Survey Mapping
Published 16 years, 2 months pastAn anonymized copy of the data collected in the 2008 Survey has been turned over to some professional statisticians, as we did last year, and we’re waiting to hear back from them before moving into writing the full report. But there’s no reason we can’t have a little fun while we wait, right?
So, calling all mapping ninjas: here’s a 136KB zip archive containing two tab-separated text files listing the countries and postcodes supplied by takers of the survey. Before anyone has a privacy-related aneurysm, though, let me explain how they’re structured.
One of the two files is sorted alphabetically by country, with the postcodes as the second “column of data” (it’s country name, tab, postcode). The second is the reverse: it’s sorted alphabetically by postcode, with the country names following each postcode. This sorting should break any association they might have with the released data set, given that we won’t be including the postcodes in the released set. (More on that in a moment.)

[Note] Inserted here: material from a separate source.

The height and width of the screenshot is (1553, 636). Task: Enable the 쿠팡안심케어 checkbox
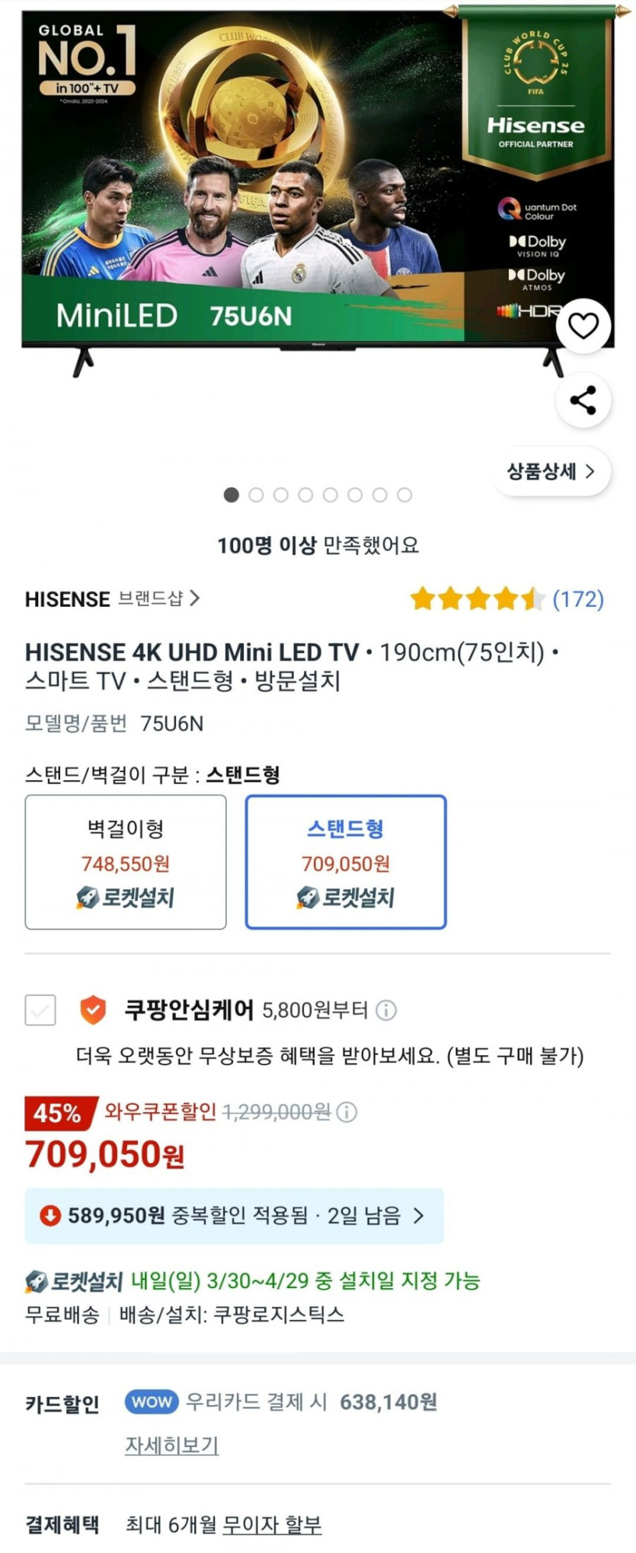(x=40, y=1010)
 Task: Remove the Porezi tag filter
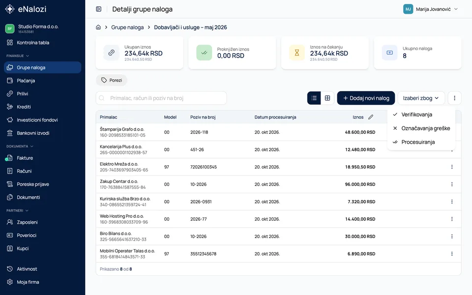tap(112, 80)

A word of warning: though I cleaned out some of the more obvious cases of people heaping abuse on us for even daring to ask the question, I can’t guarantee that the data set is perfectly clean. There may be drops of bile here and there along with the usual collection of mistyped postcodes. I know there’s at least one bit of obvious humor that I chose to leave in, so enjoy that when you find it.

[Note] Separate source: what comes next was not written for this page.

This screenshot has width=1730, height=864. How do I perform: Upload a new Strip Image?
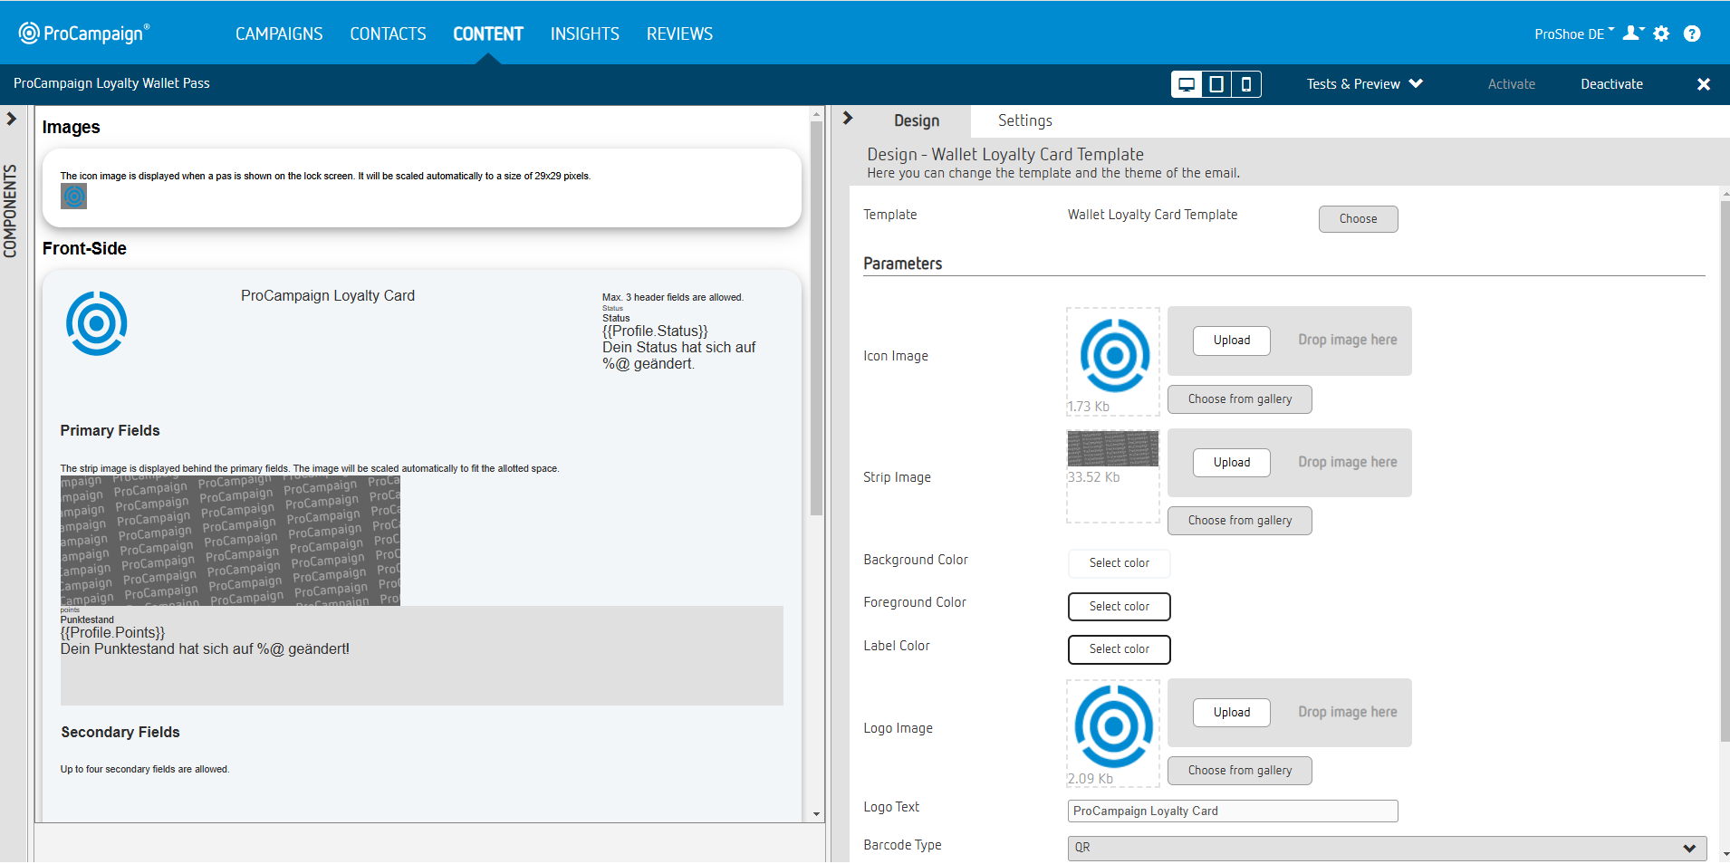[x=1231, y=463]
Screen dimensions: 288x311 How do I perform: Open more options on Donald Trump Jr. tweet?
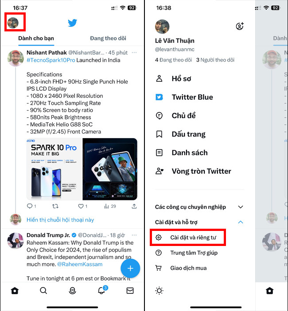click(134, 235)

We have two reasons to release this data this way at this point. The first is to see what people do with it—heatmaps, perhaps, or one of those proportion-distortion maps, or a list of top-ten global postcodes or cities (or both). Hey, go crazy! I’d love to see a number of Google Maps/Yahoo! Maps/OpenMap/whatever mashups with this data. That would be awesome.
The second reason is to ask for help with an API challenge. Like I said, we’re not including the postcodes into the released data set. What I would like to do instead is translate the postcodes into administrative regions (states, provinces, etc.) and put those in the data set. That way, we can include things like “Ohio” and “British Columbia” and “Oaxaca”—thus providing a little bit better granularity in terms of geography, which was area of weakness in the 2007 survey.
Thanks to reading a couple of articles, I know how to do this for a single postcode. But how does one do it for 26,457 postcode-and-country combinations without having to submit every single postcode as a separate request? I’ve yet to see an explanation, and maybe there isn’t one, but I’d like to know either way. And please, if someone does come up with a way, please show the work instead of just spitting out the result! I’m hoping to learn a few things from the solution, but I obviously can’t do that without seeing the code.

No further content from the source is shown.